● Instructions for the task
The result should be a verbatim copy of the whole listing.
########
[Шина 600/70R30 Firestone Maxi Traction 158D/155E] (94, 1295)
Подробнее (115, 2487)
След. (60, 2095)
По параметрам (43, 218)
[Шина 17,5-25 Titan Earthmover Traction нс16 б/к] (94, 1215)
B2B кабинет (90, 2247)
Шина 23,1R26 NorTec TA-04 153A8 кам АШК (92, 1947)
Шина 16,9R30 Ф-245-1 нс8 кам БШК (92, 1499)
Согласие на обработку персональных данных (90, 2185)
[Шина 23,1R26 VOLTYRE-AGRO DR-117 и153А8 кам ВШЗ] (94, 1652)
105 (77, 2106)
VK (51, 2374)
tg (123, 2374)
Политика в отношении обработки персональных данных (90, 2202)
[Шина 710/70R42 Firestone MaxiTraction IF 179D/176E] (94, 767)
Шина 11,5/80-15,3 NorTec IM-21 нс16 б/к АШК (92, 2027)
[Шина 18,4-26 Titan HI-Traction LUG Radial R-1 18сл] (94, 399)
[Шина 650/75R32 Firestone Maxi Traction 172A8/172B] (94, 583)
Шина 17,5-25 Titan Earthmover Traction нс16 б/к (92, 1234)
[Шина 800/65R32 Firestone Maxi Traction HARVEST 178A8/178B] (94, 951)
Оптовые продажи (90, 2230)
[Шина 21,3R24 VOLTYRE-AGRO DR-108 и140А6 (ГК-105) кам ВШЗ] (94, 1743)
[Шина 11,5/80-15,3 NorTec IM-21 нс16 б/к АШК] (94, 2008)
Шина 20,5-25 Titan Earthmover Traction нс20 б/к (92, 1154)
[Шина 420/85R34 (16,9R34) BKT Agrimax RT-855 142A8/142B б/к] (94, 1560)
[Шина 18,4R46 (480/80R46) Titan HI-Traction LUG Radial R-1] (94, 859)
########
● Answer box
[Шина 600/70R30 Firestone Maxi Traction 158D/155E] (94, 1295)
Подробнее (115, 2487)
След. (60, 2095)
По параметрам (43, 218)
[Шина 17,5-25 Titan Earthmover Traction нс16 б/к] (94, 1215)
B2B кабинет (90, 2247)
Шина 23,1R26 NorTec TA-04 153A8 кам АШК (92, 1947)
Шина 16,9R30 Ф-245-1 нс8 кам БШК (92, 1499)
Согласие на обработку персональных данных (90, 2185)
[Шина 23,1R26 VOLTYRE-AGRO DR-117 и153А8 кам ВШЗ] (94, 1652)
105 (77, 2106)
VK (51, 2374)
tg (123, 2374)
Политика в отношении обработки персональных данных (90, 2202)
[Шина 710/70R42 Firestone MaxiTraction IF 179D/176E] (94, 767)
Шина 11,5/80-15,3 NorTec IM-21 нс16 б/к АШК (92, 2027)
[Шина 18,4-26 Titan HI-Traction LUG Radial R-1 18сл] (94, 399)
[Шина 650/75R32 Firestone Maxi Traction 172A8/172B] (94, 583)
Шина 17,5-25 Titan Earthmover Traction нс16 б/к (92, 1234)
[Шина 800/65R32 Firestone Maxi Traction HARVEST 178A8/178B] (94, 951)
Оптовые продажи (90, 2230)
[Шина 21,3R24 VOLTYRE-AGRO DR-108 и140А6 (ГК-105) кам ВШЗ] (94, 1743)
[Шина 11,5/80-15,3 NorTec IM-21 нс16 б/к АШК] (94, 2008)
Шина 20,5-25 Titan Earthmover Traction нс20 б/к (92, 1154)
[Шина 420/85R34 (16,9R34) BKT Agrimax RT-855 142A8/142B б/к] (94, 1560)
[Шина 18,4R46 (480/80R46) Titan HI-Traction LUG Radial R-1] (94, 859)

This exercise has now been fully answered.